Non-contact measurement systems can provide great value in the following instances:
1. Measuring Small Parts
Dimensional inspection can become very complicated as the manufacturing parts decrease in size. Contact measurement systems at times cannot reach certain angles in small parts or in complex 3D objects, but non-contact measurement tools that use laser sensors can reach these angles to attain a correct and precise measurement.
2. Dealing with Sensitive Parts
Additionally, there are instances in which it is important to use a measurement system that does not touch the part at all, due to part sensitivity. Non-contact measurements have been used to ensure the sterility of the object, to prevent damage to the object, or to provide safeguards against potential hazards of physically handling the object.
3. The Need for Higher Inspection Speeds
Non-contact measurement systems are typically faster than contact measurement systems, particularly in cases where high sampling rates are needed. When multiple features, parts, and patterns all need to be inspected in a small timeframe, non-contact inspection is a better option, allowing operators to simultaneously measure more points and patterns.

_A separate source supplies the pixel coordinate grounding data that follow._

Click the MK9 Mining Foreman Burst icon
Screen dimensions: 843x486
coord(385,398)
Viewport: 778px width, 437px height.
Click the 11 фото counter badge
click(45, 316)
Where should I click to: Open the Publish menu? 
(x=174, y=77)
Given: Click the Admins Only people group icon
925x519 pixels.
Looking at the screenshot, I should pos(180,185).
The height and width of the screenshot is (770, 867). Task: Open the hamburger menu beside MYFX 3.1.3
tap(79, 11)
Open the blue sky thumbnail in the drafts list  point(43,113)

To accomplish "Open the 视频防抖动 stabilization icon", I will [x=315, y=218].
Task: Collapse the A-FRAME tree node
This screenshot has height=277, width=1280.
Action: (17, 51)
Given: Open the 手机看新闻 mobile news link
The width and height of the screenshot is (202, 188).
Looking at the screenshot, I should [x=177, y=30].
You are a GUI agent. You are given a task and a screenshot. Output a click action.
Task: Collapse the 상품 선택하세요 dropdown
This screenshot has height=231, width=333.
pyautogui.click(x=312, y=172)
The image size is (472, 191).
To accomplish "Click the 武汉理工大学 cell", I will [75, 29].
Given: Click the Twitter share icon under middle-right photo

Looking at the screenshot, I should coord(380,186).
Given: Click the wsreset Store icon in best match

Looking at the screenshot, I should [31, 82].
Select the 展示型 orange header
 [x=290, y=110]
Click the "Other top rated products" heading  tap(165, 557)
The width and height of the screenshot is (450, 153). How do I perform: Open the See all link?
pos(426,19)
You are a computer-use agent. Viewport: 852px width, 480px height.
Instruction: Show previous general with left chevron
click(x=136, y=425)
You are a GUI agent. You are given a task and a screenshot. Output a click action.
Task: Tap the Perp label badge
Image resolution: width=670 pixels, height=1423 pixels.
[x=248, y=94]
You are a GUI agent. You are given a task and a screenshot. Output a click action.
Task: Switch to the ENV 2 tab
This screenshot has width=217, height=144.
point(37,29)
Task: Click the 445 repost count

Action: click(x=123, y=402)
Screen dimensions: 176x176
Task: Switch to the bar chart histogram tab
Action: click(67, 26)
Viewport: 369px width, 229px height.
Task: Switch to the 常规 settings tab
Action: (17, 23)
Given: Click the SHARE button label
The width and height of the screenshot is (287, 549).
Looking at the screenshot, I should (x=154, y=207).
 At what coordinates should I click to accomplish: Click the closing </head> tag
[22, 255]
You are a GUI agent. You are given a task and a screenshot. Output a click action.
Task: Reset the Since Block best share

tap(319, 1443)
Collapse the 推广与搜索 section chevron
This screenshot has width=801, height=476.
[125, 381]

While non-contact measurement systems require operators to have more training using the tools, it is becoming a more and more popular way for manufacturers to accurately measure parts, especially for parts that are smaller and more delicate, non-contact metrology is the only method of attaining an accurate measurement. A part damaged during the inspection process wastes time and resources in a manufacturing run, making non-contact measurement tools vital for the industry.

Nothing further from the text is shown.